How to Practice Until It Sounds Natural

Natural-sounding delivery comes from repetition, not from winging it. The stages of skill development for scripted conversations:

  • Stage 1 — Stiff: You read it or recite it. It sounds wooden. This is normal. Everyone starts here.
  • Stage 2 — Mechanical: You know the words but the delivery is deliberate. You're still thinking about what comes next. You're getting there.
  • Stage 3 — Fluid: You know the framework so well you can adapt. Someone takes the conversation somewhere unexpected and you follow them — then bring it back. This is mastery.

The shortcut from Stage 1 to Stage 3: role-play. Specifically, role-play with people who push back. The hardest objections to handle under pressure are the ones you haven't rehearsed. Every mock call that goes sideways is worth ten that go perfectly.

The Role-Play Drill

Find a practice partner (a friend, family member, or another student in the program). Give them this: "Your job is to be mildly resistant but not hostile. Say 'I'm pretty busy' once, 'Just send me an email' once, and 'What makes you different from everyone else?' at some point during the call."

Run the call using your talk-track framework. Don't stop if you stumble — keep going. After the call, debrief: what felt natural? What felt forced? What would you change?

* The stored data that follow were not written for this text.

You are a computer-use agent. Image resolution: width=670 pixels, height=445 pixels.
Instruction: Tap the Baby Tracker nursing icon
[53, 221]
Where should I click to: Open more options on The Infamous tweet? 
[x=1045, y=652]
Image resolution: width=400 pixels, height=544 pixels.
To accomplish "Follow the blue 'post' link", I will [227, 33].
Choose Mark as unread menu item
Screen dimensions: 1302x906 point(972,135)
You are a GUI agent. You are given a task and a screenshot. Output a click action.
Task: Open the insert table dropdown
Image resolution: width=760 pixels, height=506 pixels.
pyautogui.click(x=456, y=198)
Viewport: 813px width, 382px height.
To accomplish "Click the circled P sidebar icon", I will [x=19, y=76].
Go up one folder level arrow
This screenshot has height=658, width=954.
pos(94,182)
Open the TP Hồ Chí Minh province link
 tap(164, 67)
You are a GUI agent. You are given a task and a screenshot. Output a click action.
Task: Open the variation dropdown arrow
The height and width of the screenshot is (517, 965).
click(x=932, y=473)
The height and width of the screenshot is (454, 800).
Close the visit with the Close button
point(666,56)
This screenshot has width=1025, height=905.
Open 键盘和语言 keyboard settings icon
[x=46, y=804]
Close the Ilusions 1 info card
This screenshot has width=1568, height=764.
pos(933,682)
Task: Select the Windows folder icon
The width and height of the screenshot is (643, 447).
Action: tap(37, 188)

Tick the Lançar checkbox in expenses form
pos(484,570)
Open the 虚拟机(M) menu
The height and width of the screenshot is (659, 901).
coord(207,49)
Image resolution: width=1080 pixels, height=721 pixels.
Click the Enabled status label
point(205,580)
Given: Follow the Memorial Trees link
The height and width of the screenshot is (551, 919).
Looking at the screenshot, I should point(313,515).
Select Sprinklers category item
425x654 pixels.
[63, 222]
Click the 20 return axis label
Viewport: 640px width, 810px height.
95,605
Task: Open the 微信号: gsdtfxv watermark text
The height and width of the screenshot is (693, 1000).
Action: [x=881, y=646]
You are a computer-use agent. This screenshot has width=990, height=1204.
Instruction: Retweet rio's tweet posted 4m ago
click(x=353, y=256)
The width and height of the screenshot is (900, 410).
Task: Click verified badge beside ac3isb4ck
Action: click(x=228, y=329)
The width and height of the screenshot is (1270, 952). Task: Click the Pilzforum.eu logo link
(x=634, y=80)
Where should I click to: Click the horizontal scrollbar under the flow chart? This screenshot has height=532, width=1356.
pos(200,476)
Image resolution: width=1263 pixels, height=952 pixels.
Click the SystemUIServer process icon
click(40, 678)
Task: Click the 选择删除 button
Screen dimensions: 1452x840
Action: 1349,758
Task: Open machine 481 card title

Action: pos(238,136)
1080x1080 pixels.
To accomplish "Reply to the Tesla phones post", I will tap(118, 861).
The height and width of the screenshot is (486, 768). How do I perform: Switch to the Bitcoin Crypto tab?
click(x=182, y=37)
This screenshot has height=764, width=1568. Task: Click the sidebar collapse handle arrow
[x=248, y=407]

Three role-plays like this will do more for your confidence than reading every sales book ever written.

Prove You Got It

Write a one-page talk-track for a cold call to a VP of Sales at a SaaS company. Include: your opening (memorized), two key value points, three discovery questions, and your ask. Then record yourself delivering it. Listen back. Identify the one moment that sounds the most like you — and build outward from there.

Say It Out Loud
"I don't read scripts. I know frameworks — and frameworks let me sound like myself while staying exactly on track."